Franz: Alla fine del disco ci liberiamo.
Patrick: In quel pezzo Bollani è dappertutto. Solleva la musica.
Franz: È il modo giusto per chiudere un disco dove ci si può permettere anche due minuti di jazz. Ma non c’è alcun virtuosismo fine a se stesso in quest’album. Tutto è fatto per dare valore alla musica. Per imprimere tatuaggi emotivi.
Patrick: Anche nelle parti difficili c’è sempre la ricerca di musicalità.
Franz: Anche la ballad, come “Le cose belle”, è resa come dev’essere, senza camuffarla.
Questo è anche il vostro primo disco senza Franco Mussida. Come avete affrontato questa mancanza?
Patrick: Sai quale è la fortuna quando un musicista esce dal gruppo? Che quello dopo lo scegli. Quello prima fa parte della famiglia e, proprio come un cugino, non te lo puoi scegliere. Noi abbiamo scelto il miglior chitarrista sulla piazza. Gli assoli di chitarra sono tutti dei provini. È un fenomeno.
Franz: Ma al di là di questo, nessuno è mai stato costretto a restare nella PFM. Chi se n’è andato lo ha fatto di sua scelta. Non c’è mai stata nessuna lite. E nella PFM non abbiamo mai preso nessuno che sia la replica di chi è venuto prima. Mussida ha fatto delle cose belle quando c’era. Ora facciamo altre cose.
Ma il suo abbandono non è stato destabilizzante?
Franz: No e dovresti dovuto farmi la domanda quando sono usciti Pagani, Premoli, Piazza. È il collettivo che deve funzionare.

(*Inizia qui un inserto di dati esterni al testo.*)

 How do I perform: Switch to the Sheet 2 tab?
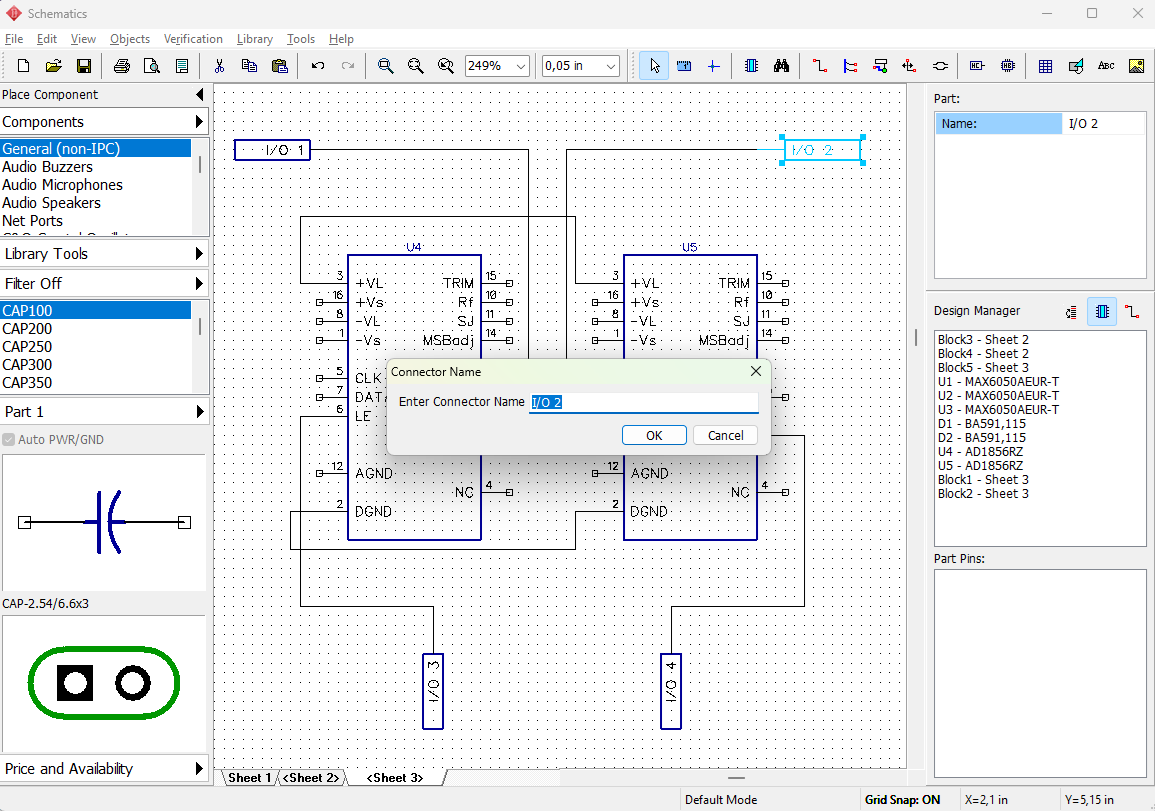point(312,778)
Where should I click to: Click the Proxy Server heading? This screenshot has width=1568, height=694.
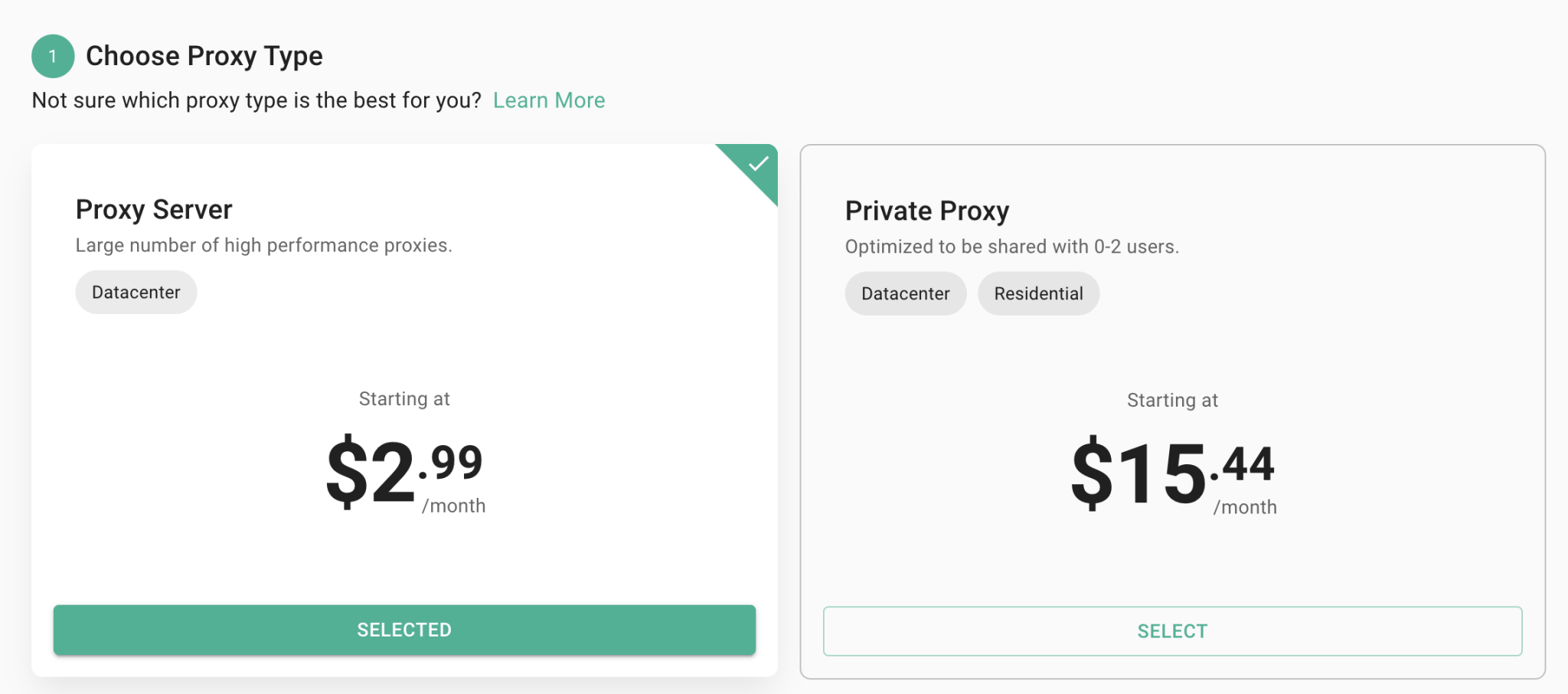point(153,209)
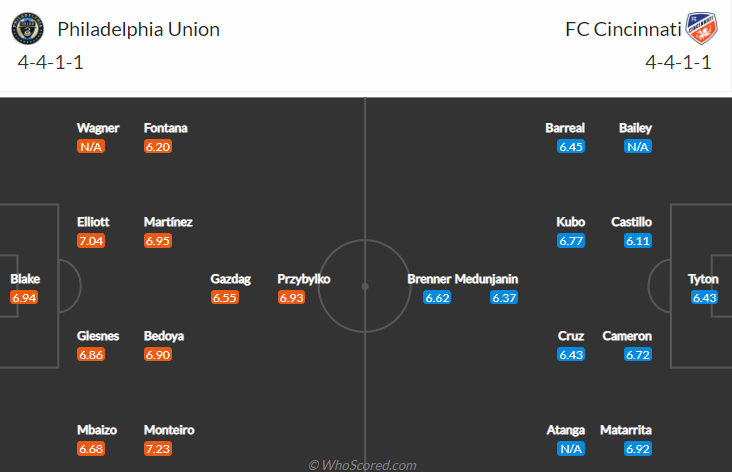This screenshot has height=472, width=732.
Task: Click Elliott's 7.04 rating badge
Action: point(91,241)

Patrick: Abbiamo avuto fortuna a trovare Marco Sfogli. Ha imparato tutti i brani in una settimana, da solo, non so come abbia fatto.
Franz: Quando suona, suona quello che è lui. Chiunque entri nella PFM deve portare la sua personalità, senza togliere nulla a chi è venuto prima. Ma quelli che vogliono andare avanti hanno il diritto e il dovere di esprimere quel che sono oggi.
Patrick: Siamo come il Real Madrid che può cambiare il centravanti senza indebolirsi.
Avete cambiato il vostro modo di lavorare?
Patrick: Radicalmente, è chiaro. Visto che Franz è il cantante ufficiale della PFM, per la prima volta ha fatto lui le melodie, per poi lavorarci tutti assieme. Ha portato frutti importanti: musiche serene, ma con attorno dei particolari interessanti. Un po’ come diceva Paul McCartney dei Beatles, anche noi siamo alla ricerca dei dettagli.
Franz: Le esperienze del passato non ci interessano, le abbiamo già fatte. Non rimpiangiamo mai nulla. Ognuno fa le sue scelte. Non so Franco cosa stia facendo, se lui è felice io sono tranquillo.
Non sai cosa sta facendo, nel senso che non vi sentite?
Patrick: È come con le ex mogli: magari ti sei lasciato bene, ma se non ci sono figli in comune, quando mai le rivedi?